A variety of electrical control systems for keeping animals or excluding those animals from a designated area have long been known. The simplest of those systems comprise electrified fences, most frequently used to control cattle and keep them in a confined area. In a system of that kind, if an animal touches the electrified fence it receives a mild shock, sufficient to turn the animal back into the designated area.
Somewhat similar systems have been applied to pets, including dogs, cats, and other relatively mobile animals. Pets can be controlled by an electrified fence. More frequently, however, the pet is equipped with a collar containing a radio- frequency receiver that is activated by an electromagnetic field radiated from an antenna that encompasses the designated area in which it is desired to keep the pet. Usually, such a radio-frequency antenna has a very limited range because interference with radio reception, television reception, and the like is not permissible. With pets, the system may be reversed and may be employed to keep the pet from entering a particular area instead of confining the pet to such an area. Most pets are considerably more intelligent than cattle and other farm animals. After a few mild shocks or other alarms produced when the pet approaches a perimeter that should not be passed, the pet will shy away from that perimeter even though the radio-frequency field may no longer be present. On the other hand, the very intelligence that makes pets trainable can sometimes work to the disadvantage of the pet owner; the pet may work out a way to avoid the confining or excluding RF field. Many prior art systems are quite unsuitable for use indoors, particularly in environments in which children may also be present.
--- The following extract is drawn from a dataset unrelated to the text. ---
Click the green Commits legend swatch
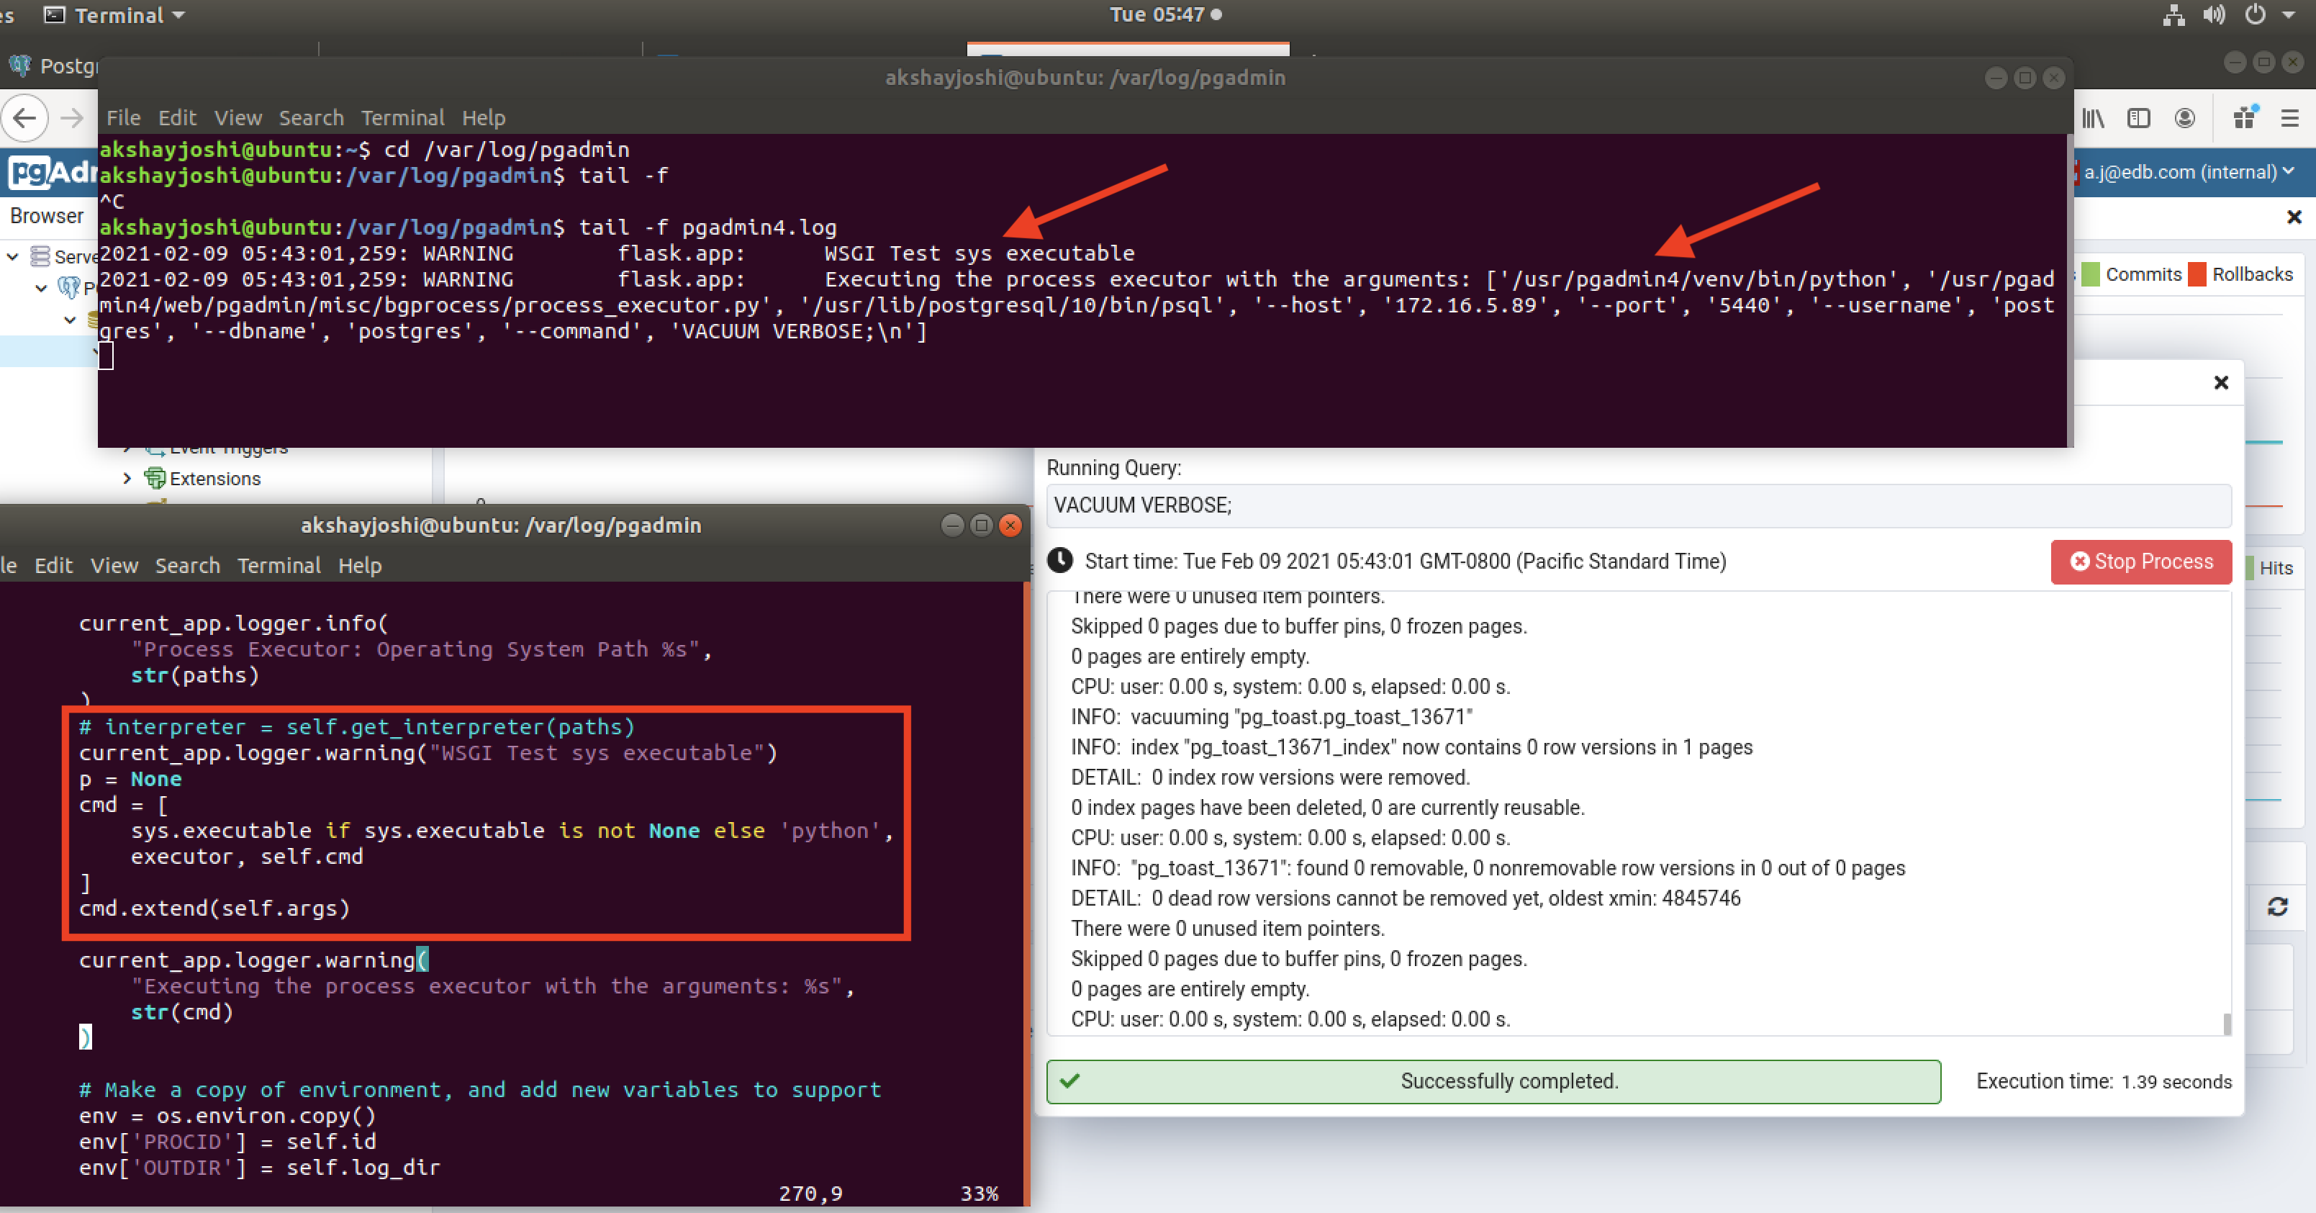Image resolution: width=2316 pixels, height=1213 pixels. 2090,274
A principal problem presented in most pet training systems that employ radio-frequency fields has to do with the distance from the antenna at which the electromagnetic radiated field is effective. The ideal antenna is a single conductive wire, encompassing the area to which a pet should be confined or from which a pet should be excluded. At acceptable energizing currents for the antenna, however, usually no more than one ampere, the effective coverage or scope of the radio-frequency field may be as low as 3 inches, about 7.5 cms. If the pet is relatively young and tends to move rapidly, this means that the pet may approach and even pass the antenna wire. Of course, the pet receives a shock or is subjected to some other kind of alarm as it passes the antenna, but this does not confine the pet to a particular area nor is it effective to exclude the pet from a designated area. To be truly effective, the radiated RF electromagnetic field from the antenna should extend outwardly from the antenna for a distance, in all directions, of at least about 10 inches (25 cms) or, even better, 16 to 20 inches (40 to 50 cms). In this way, the warning or training system applies a shock or other alarm to the pet while the pet is still moving toward the antenna and before the pet can pass the antenna. For training purposes, an arrangement of this kind is much preferable.